3. Multi-Step Skincare
Rituals are your friend when it comes to sleep habits. Skincare is a ritual that many people see as a treat, rather than a chore. A simple routine with the same steps in the same order can both improve the health of your skin and calm your nervous system before bed. A sample beginner’s routine may include:
- Makeup remover
- Targeted cleanser
- Serum or vitamin blend
- Night moisturizer
Make sure the moisturizer is applied last, as it will form a barrier and protect your skin throughout the night.
4. Reading
Reading before bed is a tried and true way to escape the racing thoughts of your day. Choose a paper book instead of reading on an e-book or phone to reduce your exposure to screens and blue light before bed.
5. Listening to Music
Relaxation activities are most effective when they’re easy to accomplish. If all else fails, putting on a few of your favorite calming songs before bed can be a helpful sleep-improving ritual. For best results, take the time to sit and simply listen to the music instead of pursuing other tasks.
6. Drinking Tea
Certain hot teas have been used for thousands of years to coax the restless to sleep. Look for chamomile tea or a sleep-focused blend. If herbal flavors aren’t your favorite, add a spoonful of honey and lemon juice.
7. Journaling
Keeping a journal next to your bed is a great way to wind down each night and process the events of your day. A few lines about the day’s events and how you’re feeling is all that’s required to build a journaling habit. Bullet points are often easier than full sentences for many people. Don’t worry about how the journal looks or sounds, as its only purpose is to place your thoughts on paper.
8. Meditation
Most people think meditation is much more difficult than it actually is. donning a full-face blackout sleep band with built-in headphones can help you focus on meditation while listening to soothing sounds. WebMD recommends 10 to 30 minutes of meditation for the best sleep benefits.
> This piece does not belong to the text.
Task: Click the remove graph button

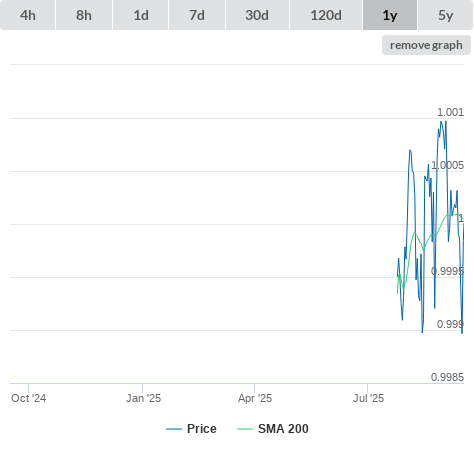Action: point(426,45)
9. Using Blackout Curtains
If you live in a busy area, it’s possible that lights from nearby streets or apartments are interfering with your sleep. An inexpensive set of blackout curtains might be the solution. Only draw them at bedtime so that your brain will associate complete darkness with sleep.
10. Replacing Your Pillows or Bedding
All of the routines in the world won’t convince you to go to bed in old, uncomfortable bedding. If your pillows or blankets are looking shabby, treat yourself to a new, supportive pillow and plush sheets to instantly encourage better sleep.
Many people give little thought to their nighttime routines and fall into unconscious patterns that hold on to stress. Planning a dedicated sleep routine with soothing scents and experiences can make both your nights and days more pleasant.